The tubeworm's amazing life
The deep-sea tubeworm, Lamellibrachia luymesi, is a marvel of adaptation, not only surviving in one of the world's most hostile environments, but thriving with lifespans of up to 250 years.
Researchers in the lab of Penn State University biologist Charles Fisher and colleagues at several other institutions recently have uncovered some of the secrets that allow the worms to live near hydrothermal vents and cold seeps in the ocean bottom, where they endure crushing pressure and sulfide levels that would kill most aquatic life.
It turns out that the tubeworm's hemoglobin, the molecule that carries oxygen to its cells, contains zinc that binds sulfide. This protects the worm from the sulfide, while also serving to deliver it as hydrogen sulfide to bacteria that live in the worm's body. Those bacteria gobble up hydrogen sulfide and produce nutrients that the tubeworm needs to survive.
These findings were reported earlier this month in the online edition of the Proceedings of the National Academy of Science.
But scientists have been puzzled as to how the tubeworms obtain enough sulfide to live such long lives. In a paper published last week in the online journal PLoS Biology, Fisher and his colleagues suggest that sulfate that is produced as waste by the tubeworms is not released into the water, but into the ocean sediment through the worms' root-like extensions. Bacteria and archaea in the sediments, in turn, use the sulfate to produce sulfides.

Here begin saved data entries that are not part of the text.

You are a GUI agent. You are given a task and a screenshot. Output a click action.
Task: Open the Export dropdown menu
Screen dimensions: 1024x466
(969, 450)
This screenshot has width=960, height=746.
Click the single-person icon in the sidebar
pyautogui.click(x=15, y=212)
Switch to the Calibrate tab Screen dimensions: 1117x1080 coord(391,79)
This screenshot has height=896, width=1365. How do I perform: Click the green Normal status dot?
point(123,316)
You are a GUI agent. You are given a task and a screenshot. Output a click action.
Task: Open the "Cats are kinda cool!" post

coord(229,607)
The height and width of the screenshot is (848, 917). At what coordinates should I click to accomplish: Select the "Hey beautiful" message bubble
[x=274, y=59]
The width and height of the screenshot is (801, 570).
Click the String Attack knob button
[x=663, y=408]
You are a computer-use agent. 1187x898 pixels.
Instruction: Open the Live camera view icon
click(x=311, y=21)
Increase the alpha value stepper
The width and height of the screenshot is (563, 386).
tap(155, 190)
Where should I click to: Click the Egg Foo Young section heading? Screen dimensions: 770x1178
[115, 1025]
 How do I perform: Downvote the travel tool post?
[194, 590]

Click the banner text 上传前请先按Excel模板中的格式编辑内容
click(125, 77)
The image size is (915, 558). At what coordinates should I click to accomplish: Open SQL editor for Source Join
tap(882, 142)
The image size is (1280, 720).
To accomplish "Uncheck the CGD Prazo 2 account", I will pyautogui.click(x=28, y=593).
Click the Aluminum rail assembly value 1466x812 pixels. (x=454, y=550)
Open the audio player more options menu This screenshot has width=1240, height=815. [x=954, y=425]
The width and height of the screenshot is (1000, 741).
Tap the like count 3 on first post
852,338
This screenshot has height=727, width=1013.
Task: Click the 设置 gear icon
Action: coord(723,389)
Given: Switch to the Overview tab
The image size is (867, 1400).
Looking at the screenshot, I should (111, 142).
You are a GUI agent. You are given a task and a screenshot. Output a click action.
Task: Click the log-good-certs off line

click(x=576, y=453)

This model, which must still be confirmed by direct observation, suggests that a colony of tubeworms would survive only 39 years if sulfates were not returned to the sediment.
CMU scientist wins top honor
Edmund M. Clarke, a computer scientist at Carnegie Mellon University, has been elected to the National Academy of Engineering for his work in developing a technique for finding errors in computer hardware and software.
The technique, called model checking, has proven superior to simulation in detecting flaws in computer circuits. Since Clarke and several students began developing model checking in 1981, companies such as IBM, Hewlett Packard, Intel, Siemens and Fujitsu have used it to improve verification of circuit designs.
Clarke, received both his master's and doctoral degrees in computer science at Cornell University. Before joining Carnegie Mellon in 1982, he taught at Duke and Harvard universities. Election to the engineering academy is one of the highest professional distinctions an engineer can achieve.